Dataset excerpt
:::::

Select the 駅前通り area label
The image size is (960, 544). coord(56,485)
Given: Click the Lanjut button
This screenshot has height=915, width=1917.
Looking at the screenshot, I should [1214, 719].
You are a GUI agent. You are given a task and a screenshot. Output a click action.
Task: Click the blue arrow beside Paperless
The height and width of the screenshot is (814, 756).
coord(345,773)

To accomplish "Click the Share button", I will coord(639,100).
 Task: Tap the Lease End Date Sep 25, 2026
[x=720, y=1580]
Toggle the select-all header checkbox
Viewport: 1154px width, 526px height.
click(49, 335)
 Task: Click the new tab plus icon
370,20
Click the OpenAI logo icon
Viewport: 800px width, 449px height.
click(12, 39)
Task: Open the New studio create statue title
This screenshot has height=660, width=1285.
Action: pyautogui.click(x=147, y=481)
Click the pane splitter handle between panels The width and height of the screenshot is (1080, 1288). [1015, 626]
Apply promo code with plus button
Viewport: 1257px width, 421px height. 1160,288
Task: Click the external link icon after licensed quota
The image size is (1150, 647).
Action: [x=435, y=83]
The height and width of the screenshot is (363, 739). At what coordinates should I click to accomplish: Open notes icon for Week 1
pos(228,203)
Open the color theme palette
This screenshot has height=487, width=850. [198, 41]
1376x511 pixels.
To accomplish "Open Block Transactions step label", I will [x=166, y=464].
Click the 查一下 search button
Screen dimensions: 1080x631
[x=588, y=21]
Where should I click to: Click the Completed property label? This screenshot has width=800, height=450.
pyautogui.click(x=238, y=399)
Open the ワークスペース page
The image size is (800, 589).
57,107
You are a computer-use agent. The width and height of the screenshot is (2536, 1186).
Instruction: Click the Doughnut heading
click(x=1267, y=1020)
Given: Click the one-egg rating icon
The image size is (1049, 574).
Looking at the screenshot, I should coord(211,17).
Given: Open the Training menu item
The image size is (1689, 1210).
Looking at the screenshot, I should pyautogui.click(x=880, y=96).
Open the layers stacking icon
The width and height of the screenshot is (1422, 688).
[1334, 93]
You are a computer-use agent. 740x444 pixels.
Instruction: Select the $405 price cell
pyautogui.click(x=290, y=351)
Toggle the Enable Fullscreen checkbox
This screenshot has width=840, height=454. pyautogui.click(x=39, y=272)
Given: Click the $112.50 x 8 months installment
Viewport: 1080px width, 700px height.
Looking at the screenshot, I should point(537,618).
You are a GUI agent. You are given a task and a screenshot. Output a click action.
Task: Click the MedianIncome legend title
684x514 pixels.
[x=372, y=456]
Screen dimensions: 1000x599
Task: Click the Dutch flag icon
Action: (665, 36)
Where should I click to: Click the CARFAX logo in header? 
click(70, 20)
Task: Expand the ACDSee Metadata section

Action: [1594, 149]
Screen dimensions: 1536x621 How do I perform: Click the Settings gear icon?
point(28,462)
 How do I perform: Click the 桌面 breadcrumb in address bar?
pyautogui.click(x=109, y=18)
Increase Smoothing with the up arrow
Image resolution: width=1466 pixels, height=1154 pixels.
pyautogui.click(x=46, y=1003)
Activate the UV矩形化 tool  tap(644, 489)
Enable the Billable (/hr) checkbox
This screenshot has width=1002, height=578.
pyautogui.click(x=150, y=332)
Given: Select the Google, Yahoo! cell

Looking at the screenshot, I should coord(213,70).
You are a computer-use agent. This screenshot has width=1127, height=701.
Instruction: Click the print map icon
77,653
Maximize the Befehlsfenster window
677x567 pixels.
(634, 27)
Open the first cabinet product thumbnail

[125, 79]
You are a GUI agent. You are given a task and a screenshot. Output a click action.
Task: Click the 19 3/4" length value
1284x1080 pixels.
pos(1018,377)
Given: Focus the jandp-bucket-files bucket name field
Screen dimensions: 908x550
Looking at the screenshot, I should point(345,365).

:::::

[Directive] Reproduce the lines of the data above verbatim, starting from the line with "Toggle the select-all header checkbox" up to and including the line with "This screenshot has width=840, height=454.".

[Answer to this task]
Toggle the select-all header checkbox
Viewport: 1154px width, 526px height.
click(49, 335)
 Task: Click the new tab plus icon
370,20
Click the OpenAI logo icon
Viewport: 800px width, 449px height.
click(12, 39)
Task: Open the New studio create statue title
This screenshot has height=660, width=1285.
Action: pyautogui.click(x=147, y=481)
Click the pane splitter handle between panels The width and height of the screenshot is (1080, 1288). [1015, 626]
Apply promo code with plus button
Viewport: 1257px width, 421px height. 1160,288
Task: Click the external link icon after licensed quota
The image size is (1150, 647).
Action: [x=435, y=83]
The height and width of the screenshot is (363, 739). At what coordinates should I click to accomplish: Open notes icon for Week 1
pos(228,203)
Open the color theme palette
This screenshot has height=487, width=850. [198, 41]
1376x511 pixels.
To accomplish "Open Block Transactions step label", I will [x=166, y=464].
Click the 查一下 search button
Screen dimensions: 1080x631
[x=588, y=21]
Where should I click to: Click the Completed property label? This screenshot has width=800, height=450.
pyautogui.click(x=238, y=399)
Open the ワークスペース page
The image size is (800, 589).
57,107
You are a computer-use agent. The width and height of the screenshot is (2536, 1186).
Instruction: Click the Doughnut heading
click(x=1267, y=1020)
Given: Click the one-egg rating icon
The image size is (1049, 574).
Looking at the screenshot, I should coord(211,17).
Given: Open the Training menu item
The image size is (1689, 1210).
Looking at the screenshot, I should pyautogui.click(x=880, y=96).
Open the layers stacking icon
The width and height of the screenshot is (1422, 688).
[1334, 93]
You are a computer-use agent. 740x444 pixels.
Instruction: Select the $405 price cell
pyautogui.click(x=290, y=351)
Toggle the Enable Fullscreen checkbox
This screenshot has width=840, height=454. pyautogui.click(x=39, y=272)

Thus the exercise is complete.